A produção é espadaúda, mas a subtileza presente nas canções não se perde na sua totalidade, com a sua voz a preencher silêncios, numa toada intimista e reflexiva. Existe um dinamismo rítmico que engloba também o seu lado mais conhecido: o de cantautora, que eleva acima de tudo a sinceridade e a fidelidade das suas letras, algo que se adivinha precisamente em temas como “Caught In a Lie” ou “Waltz”; mas é “Movie”, possivelmente, o momento mais convincente de todo o disco — algo entre Jazmine Sullivan, Alicia Keys e Marsha Ambrosius.
Estas canções adunam-se devido ao conforto ambíguo que Fatima tem em relação à música jazz: em vez de simples acordes agudos ou graves que se referem a emoções de uma só composição, as estranhas e excessivas melodias frequentemente sugerem um tenso contrapeso de sentimentos conflituosos.
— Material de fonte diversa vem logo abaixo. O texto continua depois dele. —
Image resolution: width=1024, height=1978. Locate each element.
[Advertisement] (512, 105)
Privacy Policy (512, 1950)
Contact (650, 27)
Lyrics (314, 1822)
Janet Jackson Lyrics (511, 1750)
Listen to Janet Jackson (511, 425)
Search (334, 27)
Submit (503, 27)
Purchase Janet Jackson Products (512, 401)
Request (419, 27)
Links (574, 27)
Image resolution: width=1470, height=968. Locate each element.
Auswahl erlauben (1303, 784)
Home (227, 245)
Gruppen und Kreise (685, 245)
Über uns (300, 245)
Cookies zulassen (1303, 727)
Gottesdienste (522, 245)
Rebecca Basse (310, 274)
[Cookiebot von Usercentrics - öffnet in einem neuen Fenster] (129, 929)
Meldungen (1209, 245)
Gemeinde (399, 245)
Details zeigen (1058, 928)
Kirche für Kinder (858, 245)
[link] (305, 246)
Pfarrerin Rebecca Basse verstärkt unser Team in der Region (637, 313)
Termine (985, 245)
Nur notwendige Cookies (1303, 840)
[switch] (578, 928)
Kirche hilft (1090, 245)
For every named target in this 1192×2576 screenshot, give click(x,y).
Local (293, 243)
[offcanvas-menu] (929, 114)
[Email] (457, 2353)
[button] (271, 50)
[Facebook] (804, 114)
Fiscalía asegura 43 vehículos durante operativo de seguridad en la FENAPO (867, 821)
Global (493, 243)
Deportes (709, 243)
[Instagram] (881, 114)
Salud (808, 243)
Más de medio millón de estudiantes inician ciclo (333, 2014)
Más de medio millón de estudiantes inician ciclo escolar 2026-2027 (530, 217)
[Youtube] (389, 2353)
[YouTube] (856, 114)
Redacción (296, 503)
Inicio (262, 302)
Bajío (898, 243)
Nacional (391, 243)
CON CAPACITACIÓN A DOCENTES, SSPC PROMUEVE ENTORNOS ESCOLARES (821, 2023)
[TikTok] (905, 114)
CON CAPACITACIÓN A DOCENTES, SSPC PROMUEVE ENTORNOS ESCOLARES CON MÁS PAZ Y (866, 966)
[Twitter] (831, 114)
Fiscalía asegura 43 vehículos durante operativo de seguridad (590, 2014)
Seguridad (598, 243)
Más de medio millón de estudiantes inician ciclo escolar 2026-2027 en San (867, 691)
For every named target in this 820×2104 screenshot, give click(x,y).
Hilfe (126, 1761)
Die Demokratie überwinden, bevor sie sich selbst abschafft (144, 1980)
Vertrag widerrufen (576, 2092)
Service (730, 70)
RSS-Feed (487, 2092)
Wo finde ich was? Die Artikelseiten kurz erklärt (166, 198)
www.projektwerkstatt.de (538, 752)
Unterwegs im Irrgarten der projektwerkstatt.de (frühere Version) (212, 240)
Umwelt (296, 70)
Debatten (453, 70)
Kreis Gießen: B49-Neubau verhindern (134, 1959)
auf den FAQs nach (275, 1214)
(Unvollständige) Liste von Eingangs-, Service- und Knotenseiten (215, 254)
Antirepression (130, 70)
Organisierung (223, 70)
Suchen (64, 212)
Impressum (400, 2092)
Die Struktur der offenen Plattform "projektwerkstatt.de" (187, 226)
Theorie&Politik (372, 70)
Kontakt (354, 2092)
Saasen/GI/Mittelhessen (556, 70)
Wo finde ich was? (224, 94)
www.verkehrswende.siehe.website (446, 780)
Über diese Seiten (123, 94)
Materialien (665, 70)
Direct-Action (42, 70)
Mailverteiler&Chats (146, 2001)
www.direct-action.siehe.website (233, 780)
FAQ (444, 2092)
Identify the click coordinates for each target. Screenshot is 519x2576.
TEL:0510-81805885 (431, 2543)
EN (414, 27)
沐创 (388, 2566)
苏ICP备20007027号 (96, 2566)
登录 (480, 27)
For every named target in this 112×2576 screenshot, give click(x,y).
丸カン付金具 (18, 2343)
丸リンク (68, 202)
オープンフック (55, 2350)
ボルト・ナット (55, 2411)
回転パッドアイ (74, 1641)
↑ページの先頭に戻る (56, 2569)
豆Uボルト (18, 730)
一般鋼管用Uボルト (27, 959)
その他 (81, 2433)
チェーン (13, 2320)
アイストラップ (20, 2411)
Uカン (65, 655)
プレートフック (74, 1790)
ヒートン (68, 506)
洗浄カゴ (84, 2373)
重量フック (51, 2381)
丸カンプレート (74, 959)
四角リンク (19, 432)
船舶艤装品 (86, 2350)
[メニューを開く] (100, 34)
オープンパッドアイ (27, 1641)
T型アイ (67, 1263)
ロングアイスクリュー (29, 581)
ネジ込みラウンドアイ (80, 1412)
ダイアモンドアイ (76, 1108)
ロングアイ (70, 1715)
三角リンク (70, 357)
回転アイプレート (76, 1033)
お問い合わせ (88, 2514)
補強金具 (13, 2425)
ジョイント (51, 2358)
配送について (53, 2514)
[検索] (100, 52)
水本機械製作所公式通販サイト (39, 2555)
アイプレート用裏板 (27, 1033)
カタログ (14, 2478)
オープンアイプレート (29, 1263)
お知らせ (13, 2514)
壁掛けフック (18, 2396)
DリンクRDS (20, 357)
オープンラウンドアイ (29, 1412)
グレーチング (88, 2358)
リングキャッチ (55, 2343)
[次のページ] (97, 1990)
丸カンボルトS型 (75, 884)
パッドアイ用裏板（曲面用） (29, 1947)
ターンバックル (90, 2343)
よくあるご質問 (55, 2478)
Sendo assim, “Attention Span of a Cookie” é sensual, atrevida, e ao mesmo tempo contém um lado melancólico e desgostoso. Quando um compositor dá voz a uma tensão tão densa e complexa – não apenas em múltiplas notas musicais, mas também nos semitons emocionais que as acompanham – é quando começamos a compreender melhor os mecanismos das nossas relações com os outros e o quão confuso a natureza humana intrinsecamente é.
E realmente a maior parte destas temáticas baseia-se em batidas baixas e sólidas, em atmosferas expansivas de um pós-hip-pop, sempre acompanhada num balanço rítmico que embala. Por vezes, parece que regressamos a Blank Project de Neneh Cherry, ou a Velvet Rope de Janet Jackson: é como se a cantora olhasse para trás e para a frente ao mesmo tempo, reflectindo no que já foi feito e como pode torná-lo novamente interessante e misterioso, mas fazendo-o com música que impõe serenidade e uma grande reflexão. Em And Yet It’s All Love, tudo aparenta estar no sítio, menos o coração de Fatima, este desfaz-se em todo o lado, num esforço que começa com fragilidade, mas que termina em empoderamento e protecção.